Action of Inhibitory Neurotransmitters

If an action potential goes down the synaptic knob of another neuron and releases an inhibitory neurotransmitter, it’s going to be activating specifically different receptor sites on the cell membrane of the postsynaptic cell.

When an inhibitory NT activates the receptor site, it causes additional potassium channels to open which may cause potassium ions to flow out of the cell and if additional positively charged potassium ions flow out of the cell, the inside of the cell will become more negative.

In other words, inhibitory neurotransmitters cause an opening of ligand-gated potassium ion channels which leads to a local hyperpolarization (more negative than normal).  This is known as a Inhibitory Postsynaptic Potential (IPSP) because it’s going to be LESS likely to throw off an action potential.
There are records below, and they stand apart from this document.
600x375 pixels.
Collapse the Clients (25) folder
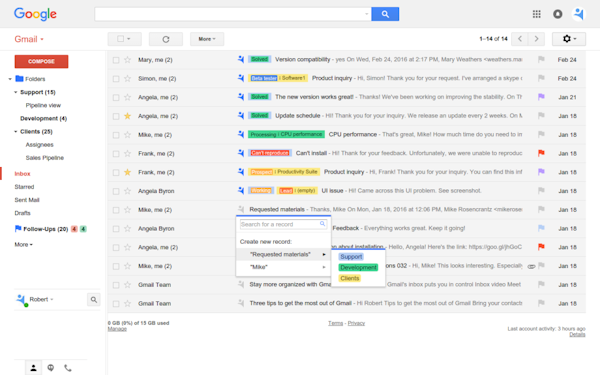(x=16, y=131)
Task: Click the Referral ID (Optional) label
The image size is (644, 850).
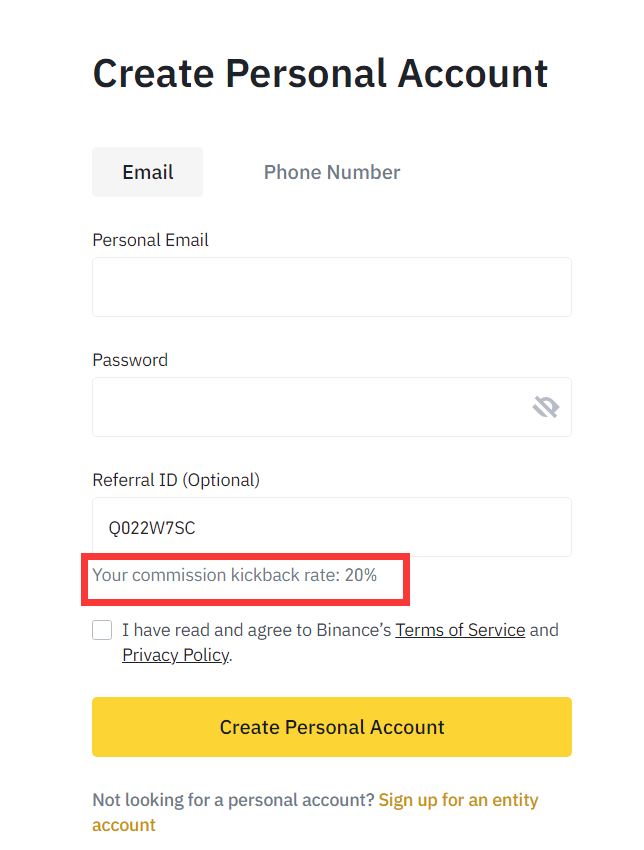Action: (176, 480)
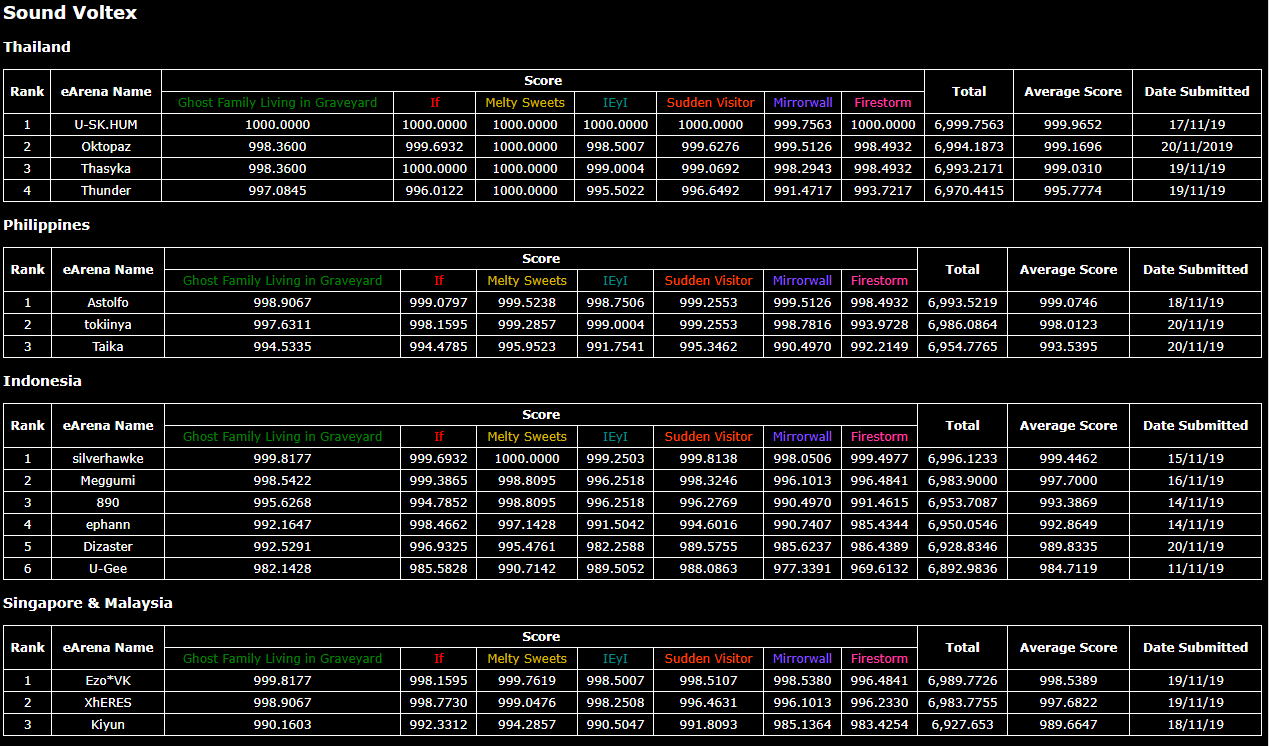The image size is (1269, 746).
Task: Click player name U-SK.HUM
Action: pyautogui.click(x=106, y=125)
Contrast that with exitatory NTs: All excitatory neurotransmitters cause an opening of ligand-gated sodium ion channels.

The inhibitory NT could also cause an opening up of ligand-gated Chloride Ion channels. Chloride is mostly outside the cell and it’s negatively charged. When these channels open, negatively charged ions will flow inside the cell, making it more negative (local hyperpolarization).
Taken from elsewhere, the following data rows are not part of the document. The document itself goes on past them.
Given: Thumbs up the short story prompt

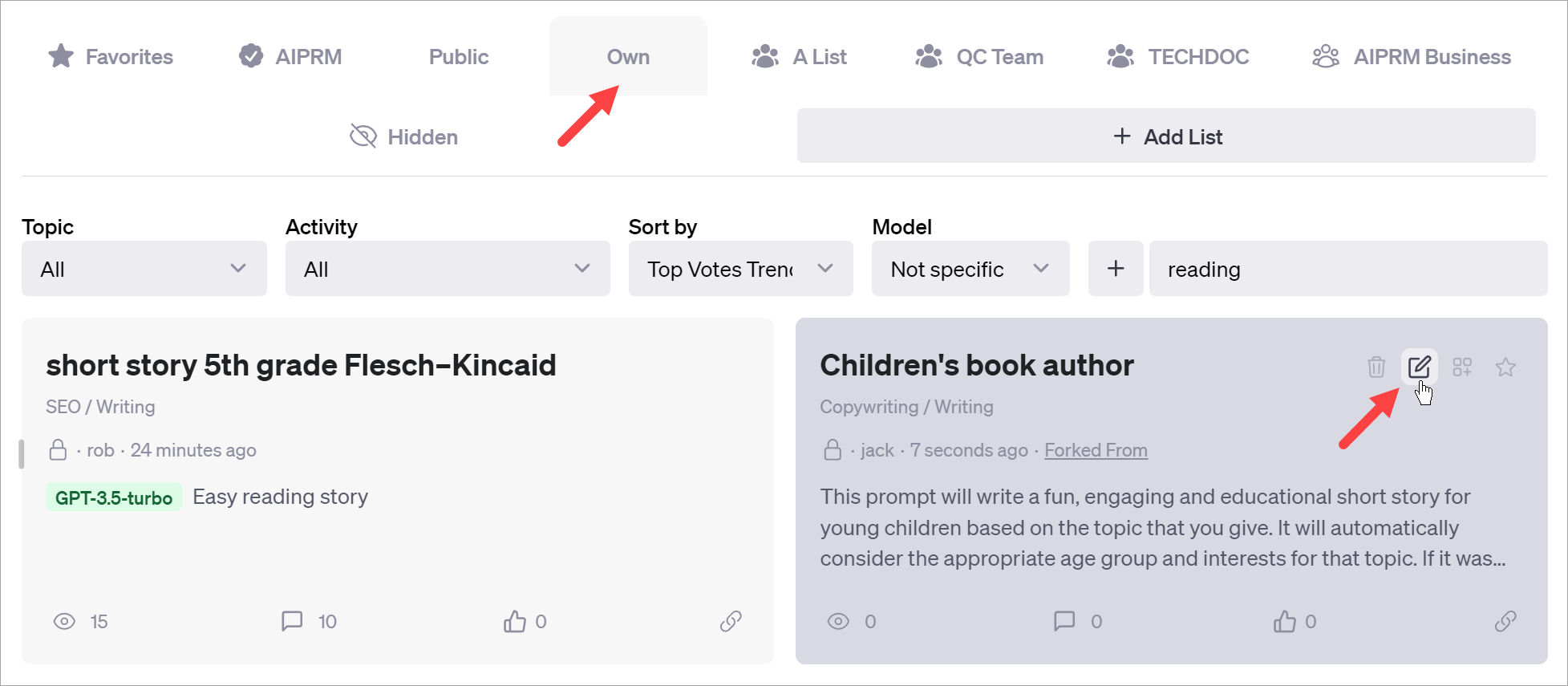Looking at the screenshot, I should coord(515,621).
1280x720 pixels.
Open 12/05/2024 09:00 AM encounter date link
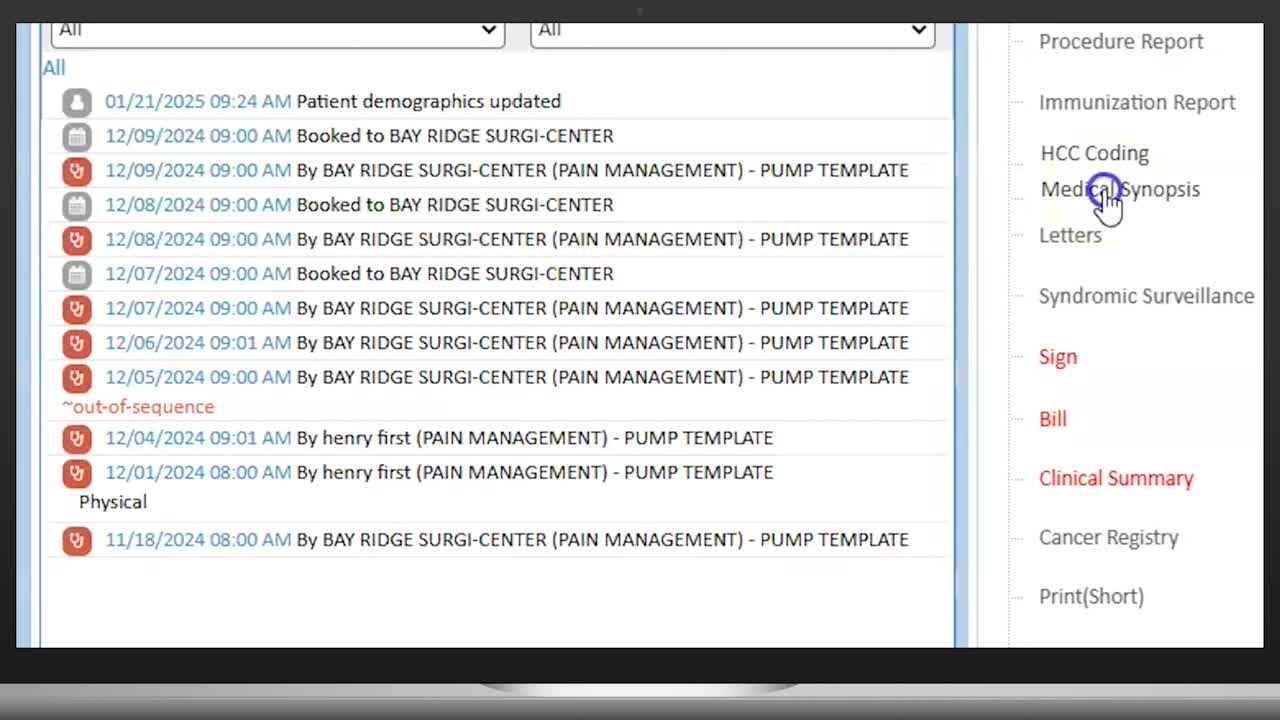(x=198, y=377)
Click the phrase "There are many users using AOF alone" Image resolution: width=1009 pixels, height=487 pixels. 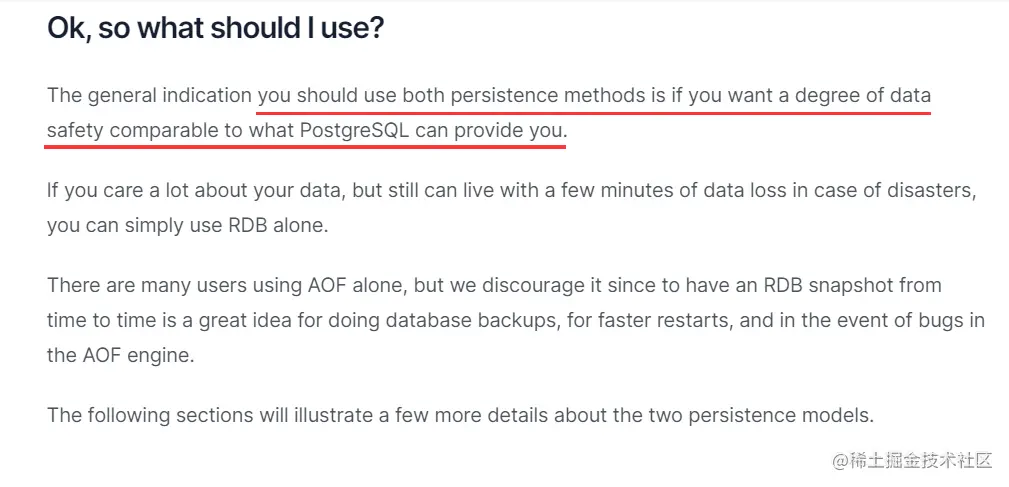coord(227,285)
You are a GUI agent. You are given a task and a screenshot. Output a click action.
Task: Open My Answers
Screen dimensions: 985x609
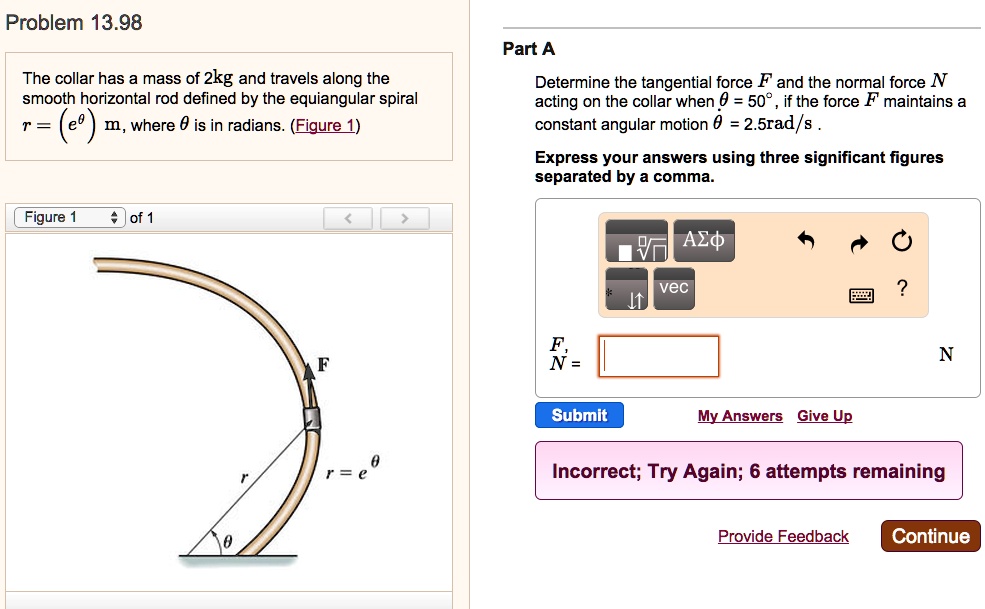point(740,416)
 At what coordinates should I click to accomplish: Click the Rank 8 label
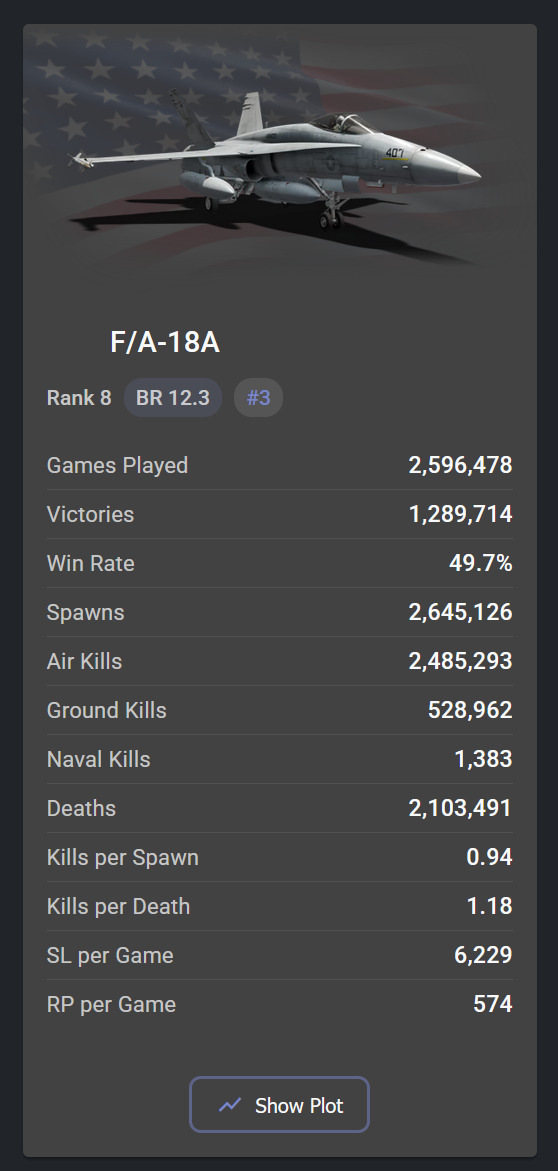click(78, 397)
Whether potassium ions go out the cell or chloride ions go in the cell, the cell becomes hyperpolarized.

Summation of Post-Synaptic Potentials

So what’s this postsynaptic neuron going to do if both these EPSP and IPSP’s are firing off together? It depends on the sum of all these influences. Whether a neuron generates an Action Potential, or not, this depends on the overall sum of EPSP’s and IPSP’s occurring in the neuron at any moment in time.


Remember how generating an AP is like pushing a boulder over a cliff to get it over the threshold? With EPSP’s and IPSP’s we have people (excitatory NT’s) pushing the boulder uphill, trying to push it over trying to generate a AP and we also have others (the inhibititory NT’s) pushing it the other way.
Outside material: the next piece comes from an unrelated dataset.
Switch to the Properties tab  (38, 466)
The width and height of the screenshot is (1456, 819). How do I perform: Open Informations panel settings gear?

Oversimplified stupid example

Let’s say there’s a neuron in my brain that determines whether I buy pizza or not…

Let’s pretend it’s an interneuron (since those are involved with memory, learning, and decision making). Imagine someone walks in with fresh pizza and I go “Wow I want pizza!” It’s going to be pushing the action potential of that neuron to the edge. Then you think maybe I shouldn’t cause I just ate and I’m not even hungry! But then I smell the pizza and I really want it again. Now I’m thinking I have only $2 on me so I really shouldn’t buy the pizza. So should I? There’s factors telling me I should and shouldn’t buy the pizza.

The point is, the way our nervous system allows us to make decisions are with the summation of Excitatory Postsynaptic Potentials (EPSP) and Inhibitory Postsynaptic Potentials (IPSP). It’s like the devil and angel on the shoulders-act.

Temporal summation

  • Temporal summation is the summation of EPSP’s or IPSP’s due to repeated stimulation by one neuron.
  • Stimuli applied to the same axon sufficiently close together in time add together to depolarize the membrane.

Look at the picture on the right.  The Y-axis of the graphs are Membrane Potential (mV) and it shows that the cell starts out with -70.

At the bottom graph, when one neuron repeatedly fires, affecting a pos synaptic neurons, this is summing in time (temporal summation) that causes an action potential.

What would’ve happened if neuron B released its inhibitory NT repeatedly? It would hyperpolarize more and more, making it more and more negative, making it less and less likely to fire off an AP.

Spatial Summation

There’s also something called spatial summation which is the summation of EPSP’s or IPSP’s due to stimulation by more than one neuron simultaneously.

Top graph: Let’s see what causes a local depolarization (an action potential).

Neuron #1 releases, Neurons #2 releases, Neuron #3 releases.  Then Neurons 1 and 2 release.  When Neurons 1+2+3 release at the same time, the sodium channels open, we go beyond the threshold potential and have an action potential.

Question: What if neuron A released its excitatory NT at the same time neuron B released its inhibitory NT?

Answer: They would cancel out and there wouldn’t be much difference.